Exercise requirements » Return the following from the records below: each line, word for word, starting with the line that contains "Switch to the Shape tab in side panel" and going on through the line that contains "Click the purple FCFA total icon", with nothing outside that range.

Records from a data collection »
____________

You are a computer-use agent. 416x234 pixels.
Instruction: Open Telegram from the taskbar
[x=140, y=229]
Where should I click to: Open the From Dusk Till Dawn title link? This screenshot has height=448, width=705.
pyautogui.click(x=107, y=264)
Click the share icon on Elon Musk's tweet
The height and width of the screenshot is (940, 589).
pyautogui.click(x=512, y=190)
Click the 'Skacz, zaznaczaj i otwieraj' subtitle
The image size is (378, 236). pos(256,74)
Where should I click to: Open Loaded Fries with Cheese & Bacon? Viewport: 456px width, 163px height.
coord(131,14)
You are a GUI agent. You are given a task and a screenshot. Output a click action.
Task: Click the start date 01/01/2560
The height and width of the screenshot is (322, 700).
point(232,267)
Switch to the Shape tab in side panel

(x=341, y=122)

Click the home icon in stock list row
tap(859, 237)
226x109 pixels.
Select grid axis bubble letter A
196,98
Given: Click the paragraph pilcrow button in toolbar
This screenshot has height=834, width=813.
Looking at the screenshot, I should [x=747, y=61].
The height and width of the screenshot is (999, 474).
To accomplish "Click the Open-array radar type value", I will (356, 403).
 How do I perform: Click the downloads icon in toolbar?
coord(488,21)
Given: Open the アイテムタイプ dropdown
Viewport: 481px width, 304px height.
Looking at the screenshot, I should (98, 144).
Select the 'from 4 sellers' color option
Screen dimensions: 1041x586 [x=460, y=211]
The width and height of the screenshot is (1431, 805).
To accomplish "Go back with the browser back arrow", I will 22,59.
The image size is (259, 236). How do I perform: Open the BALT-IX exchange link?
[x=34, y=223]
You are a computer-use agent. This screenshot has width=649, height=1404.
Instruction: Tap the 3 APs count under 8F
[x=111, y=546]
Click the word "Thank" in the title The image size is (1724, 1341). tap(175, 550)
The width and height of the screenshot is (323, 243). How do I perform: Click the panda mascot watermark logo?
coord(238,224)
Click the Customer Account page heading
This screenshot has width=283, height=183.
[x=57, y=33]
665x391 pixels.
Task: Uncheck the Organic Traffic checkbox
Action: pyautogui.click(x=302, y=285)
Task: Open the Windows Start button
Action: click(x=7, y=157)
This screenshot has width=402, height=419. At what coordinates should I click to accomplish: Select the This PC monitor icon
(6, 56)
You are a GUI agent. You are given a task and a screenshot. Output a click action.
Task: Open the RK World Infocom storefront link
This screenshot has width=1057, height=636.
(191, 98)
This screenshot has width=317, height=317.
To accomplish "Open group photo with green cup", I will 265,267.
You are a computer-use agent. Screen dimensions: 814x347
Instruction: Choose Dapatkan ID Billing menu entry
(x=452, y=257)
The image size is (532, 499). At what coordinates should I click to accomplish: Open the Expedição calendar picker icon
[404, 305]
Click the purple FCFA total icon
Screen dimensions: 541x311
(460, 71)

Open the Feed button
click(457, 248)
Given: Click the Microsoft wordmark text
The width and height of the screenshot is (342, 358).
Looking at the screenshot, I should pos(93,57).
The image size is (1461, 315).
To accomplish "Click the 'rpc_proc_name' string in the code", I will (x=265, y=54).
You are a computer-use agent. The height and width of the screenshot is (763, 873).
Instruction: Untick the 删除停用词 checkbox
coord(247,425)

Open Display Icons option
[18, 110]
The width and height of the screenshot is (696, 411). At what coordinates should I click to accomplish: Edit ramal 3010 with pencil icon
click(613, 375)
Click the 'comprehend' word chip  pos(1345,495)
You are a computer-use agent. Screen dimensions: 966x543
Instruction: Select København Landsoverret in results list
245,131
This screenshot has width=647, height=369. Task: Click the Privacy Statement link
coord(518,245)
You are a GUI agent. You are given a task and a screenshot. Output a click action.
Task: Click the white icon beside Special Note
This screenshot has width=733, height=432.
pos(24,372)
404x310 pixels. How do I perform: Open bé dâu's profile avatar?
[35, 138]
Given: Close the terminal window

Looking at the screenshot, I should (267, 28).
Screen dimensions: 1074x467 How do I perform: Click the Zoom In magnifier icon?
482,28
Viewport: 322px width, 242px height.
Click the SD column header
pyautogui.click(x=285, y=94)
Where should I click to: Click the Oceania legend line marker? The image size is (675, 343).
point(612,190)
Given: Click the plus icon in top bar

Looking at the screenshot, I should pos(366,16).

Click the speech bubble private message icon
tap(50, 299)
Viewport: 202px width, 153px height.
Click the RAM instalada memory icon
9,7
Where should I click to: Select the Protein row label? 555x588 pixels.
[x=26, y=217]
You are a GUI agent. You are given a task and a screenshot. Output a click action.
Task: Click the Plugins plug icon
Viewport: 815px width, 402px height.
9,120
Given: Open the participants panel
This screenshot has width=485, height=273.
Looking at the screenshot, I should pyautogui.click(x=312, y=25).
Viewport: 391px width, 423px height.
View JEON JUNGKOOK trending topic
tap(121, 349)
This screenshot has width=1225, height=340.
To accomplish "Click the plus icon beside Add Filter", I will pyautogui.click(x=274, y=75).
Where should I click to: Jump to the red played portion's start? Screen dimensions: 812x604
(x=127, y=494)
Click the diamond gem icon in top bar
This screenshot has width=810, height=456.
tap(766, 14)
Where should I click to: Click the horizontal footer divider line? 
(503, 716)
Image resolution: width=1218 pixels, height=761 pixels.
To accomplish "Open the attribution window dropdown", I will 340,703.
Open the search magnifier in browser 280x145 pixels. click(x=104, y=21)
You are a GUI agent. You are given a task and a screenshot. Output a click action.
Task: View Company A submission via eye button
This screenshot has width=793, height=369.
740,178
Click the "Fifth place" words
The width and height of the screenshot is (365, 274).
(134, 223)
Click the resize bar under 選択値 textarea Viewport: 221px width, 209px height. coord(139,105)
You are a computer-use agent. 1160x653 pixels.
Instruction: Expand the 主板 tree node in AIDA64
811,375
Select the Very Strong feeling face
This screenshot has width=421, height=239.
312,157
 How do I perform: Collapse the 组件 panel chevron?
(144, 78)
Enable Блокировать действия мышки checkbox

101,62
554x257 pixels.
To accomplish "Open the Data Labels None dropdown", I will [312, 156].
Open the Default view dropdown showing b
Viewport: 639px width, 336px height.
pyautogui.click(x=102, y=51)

____________

The answer »
Switch to the Shape tab in side panel

(x=341, y=122)

Click the home icon in stock list row
tap(859, 237)
226x109 pixels.
Select grid axis bubble letter A
196,98
Given: Click the paragraph pilcrow button in toolbar
This screenshot has height=834, width=813.
Looking at the screenshot, I should [x=747, y=61].
The height and width of the screenshot is (999, 474).
To accomplish "Click the Open-array radar type value", I will (356, 403).
 How do I perform: Click the downloads icon in toolbar?
coord(488,21)
Given: Open the アイテムタイプ dropdown
Viewport: 481px width, 304px height.
Looking at the screenshot, I should (98, 144).
Select the 'from 4 sellers' color option
Screen dimensions: 1041x586 [x=460, y=211]
The width and height of the screenshot is (1431, 805).
To accomplish "Go back with the browser back arrow", I will 22,59.
The image size is (259, 236). How do I perform: Open the BALT-IX exchange link?
[x=34, y=223]
You are a computer-use agent. This screenshot has width=649, height=1404.
Instruction: Tap the 3 APs count under 8F
[x=111, y=546]
Click the word "Thank" in the title The image size is (1724, 1341). tap(175, 550)
The width and height of the screenshot is (323, 243). How do I perform: Click the panda mascot watermark logo?
coord(238,224)
Click the Customer Account page heading
This screenshot has width=283, height=183.
[x=57, y=33]
665x391 pixels.
Task: Uncheck the Organic Traffic checkbox
Action: pyautogui.click(x=302, y=285)
Task: Open the Windows Start button
Action: click(x=7, y=157)
This screenshot has width=402, height=419. At what coordinates should I click to accomplish: Select the This PC monitor icon
(6, 56)
You are a GUI agent. You are given a task and a screenshot. Output a click action.
Task: Open the RK World Infocom storefront link
This screenshot has width=1057, height=636.
(191, 98)
This screenshot has width=317, height=317.
To accomplish "Open group photo with green cup", I will 265,267.
You are a computer-use agent. Screen dimensions: 814x347
Instruction: Choose Dapatkan ID Billing menu entry
(x=452, y=257)
The image size is (532, 499). At what coordinates should I click to accomplish: Open the Expedição calendar picker icon
[404, 305]
Click the purple FCFA total icon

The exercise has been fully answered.